* _GIVEN PROBLEM 1_
Print the rows below verbatim, beginning at the line that has "Given: Open the Any pin dropdown for gpi5" and continuing through the last row.

* _TEXT_

□ □ □ □

So maybe Jacob/Israel the God-Wrestler alone could bring about the blessing that ended the sibling wars.  And maybe that’s what we say about Jesus as well – that he was such a God-Wrestler – in behalf not only of Israel but of the world – we are now able, of not yet willing, to trust God to make -- for us and with us – the world we have longed to make.  God has reconciled peoples and places of all generations in ways, Paul says, that “set everything right between God and us.”

How do we learn to keep faith with that promise?  To trust and to risk that the dead dreams and dreamers walk?  Raised again even from senseless slaughter?

Reconciling us with our own deepest dread – distracting and diverting us from reaching out always to follow Jesus – as happens to Peter here with wind and waves.  Our culture not only distracts and diverts us but dulls us and drugs and addicts us as well – anything so that we do not face our dreadings of death.

□ □ □ □

Word and item position data
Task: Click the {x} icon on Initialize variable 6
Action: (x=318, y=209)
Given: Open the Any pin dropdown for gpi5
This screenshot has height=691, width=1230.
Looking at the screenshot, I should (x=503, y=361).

□ □ □ □

* _GIVEN PROBLEM 2_
Output the full sermon passage above word for word.

* _WRITTEN SOLUTION 1_
Given: Open the Any pin dropdown for gpi5
This screenshot has height=691, width=1230.
Looking at the screenshot, I should (x=503, y=361).

* _WRITTEN SOLUTION 2_
So maybe Jacob/Israel the God-Wrestler alone could bring about the blessing that ended the sibling wars.  And maybe that’s what we say about Jesus as well – that he was such a God-Wrestler – in behalf not only of Israel but of the world – we are now able, of not yet willing, to trust God to make -- for us and with us – the world we have longed to make.  God has reconciled peoples and places of all generations in ways, Paul says, that “set everything right between God and us.”

How do we learn to keep faith with that promise?  To trust and to risk that the dead dreams and dreamers walk?  Raised again even from senseless slaughter?

Reconciling us with our own deepest dread – distracting and diverting us from reaching out always to follow Jesus – as happens to Peter here with wind and waves.  Our culture not only distracts and diverts us but dulls us and drugs and addicts us as well – anything so that we do not face our dreadings of death.